Microsoft Corp., which is struggling to bring data centers online faster to meet demand for its artificial intelligence products, has hired an engineering chief who kept Facebook’s infrastructure running.
Jay Parikh will join the senior leadership team and report to Microsoft Chief Executive Officer Satya Nadella.
“There are very few leaders in our industry with Jay’s experience in leading teams through the rapid growth and scale required to support today’s largest Internet businesses,” Nadella said in an internal email Thursday, which Redmond , the Washington-based company also posted.” Corporate Blog.
Parikh, who most recently ran cloud security startup Lacework, previously led engineering at Facebook and now Meta Platform Inc. Nadella said the company would share details on Parikh’s role in the “next few months.”
A Microsoft spokesperson had no immediate comment beyond the CEO’s note.
Parikh joined Facebook in 2009 and spent more than a decade there working on technical infrastructure and data center projects, helping the company grow into the world’s largest social network.
During Parikh’s time there, Meta laid the foundation for more than a dozen data centers around the world. Since many technology companies acquired Microsoft or Amazon.com Inc. Meta has remained one of the few companies capable of building state-of-the-art server farms on a large scale.
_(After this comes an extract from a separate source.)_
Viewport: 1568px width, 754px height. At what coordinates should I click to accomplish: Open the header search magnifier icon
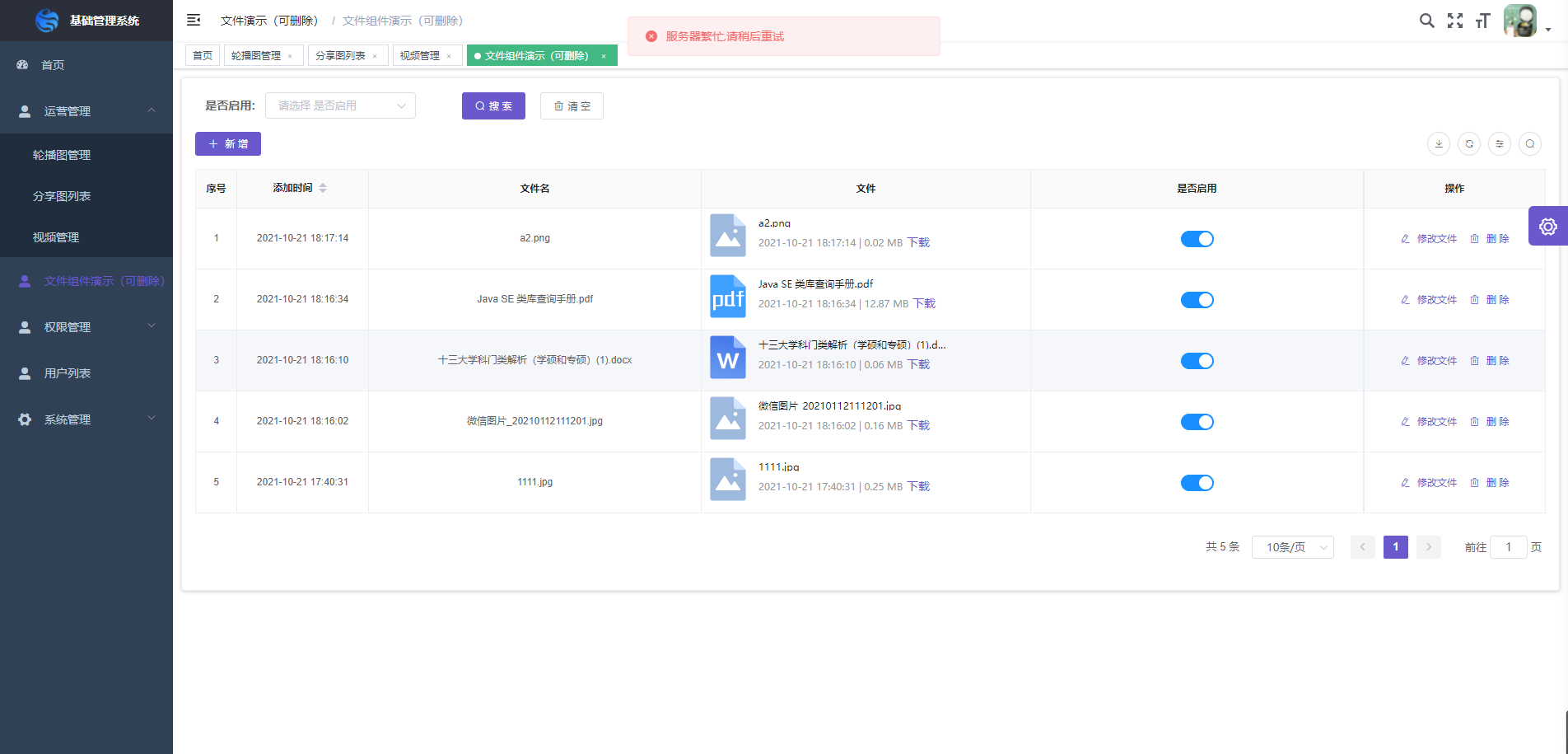(1426, 21)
Parikh oversaw several other technology projects, including Meta’s efforts in undersea cables and its ill-fated Aquila drone project aimed at delivering wireless internet to rural locations in the US.
Microsoft, which conducts its own subsea cable and data center design projects, is increasingly focusing on infrastructure projects that can help it squeeze more power and efficiency from its networks. Thanks to its partnership with ChatGPIT creator OpenAI, Microsoft is at the forefront of the effort to create tools that rely on generative artificial intelligence. The company is racing to build data centers and chips to support that effort.
On Wednesday, Microsoft forecast slower growth in its key Azure cloud business as the company struggles to run data centers fast enough to meet demand.
(Except for the headline, this story has not been edited by NDTV staff and is published from a syndicated feed.)